Chromosomal-level genome assembly of the long-spined sea urchin Diadema setosum (Leske, 1778)

Curation statements for this article:
  • Curated by GigaByte

    GigaByte logo

    Editors Assessment:

    This work is part of a series of papers from the Hong Kong Biodiversity Genomics Consortium sequencing the rich biodiversity of species in Hong Kong. This example assembles the genome of the long-spined sea urchin Diadema setosum (Leske, 1778). Using PacBio HiFi long-reads and Omni-C data the assembled genome size was 886 Mb, consistent to the size of other sea urchin genomes. The assembly anchored to 22 pseudo-molecules/chromosomes, and a total of 27,478 genes including 23,030 protein-coding genes were annotated. Peer review added more to the conclusion and future perspectives. The data hopefully providing a valuable resource and foundation for a better understanding of the ecology and evolution of sea urchins.

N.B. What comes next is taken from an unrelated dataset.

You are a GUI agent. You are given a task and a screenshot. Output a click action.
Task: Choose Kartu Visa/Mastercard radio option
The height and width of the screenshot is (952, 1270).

    This evaluation refers to version 1 of the preprint

This article has been Reviewed by the following groups

Read the full article See related articles

Abstract

The long-spined sea urchin Diadema setosum is an algal and coral feeder widely distributed in the Indo-Pacific and can cause severe bioerosion on the reef community. Nevertheless, the lack of genomic information has hindered the study its ecology and evolution. Here, we report the chromosomal-level genome (885.8 Mb) of the long-spined sea urchin D. setosum using a combination of PacBio long-read sequencing and Omni-C scaffolding technology. The assembled genome contained scaffold N50 length of 38.3 Mb, 98.1 % of BUSCO (Geno, metazoa_odb10) genes, and with 98.6% of the sequences anchored to 22 pseudo-molecules/chromosomes. A total of 27,478 genes including 23,030 protein-coding genes were annotated. The high-quality genome of D. setosum presented here provides a significant resource for further understanding on the ecological and evolutionary studies of this coral reef associated sea urchin.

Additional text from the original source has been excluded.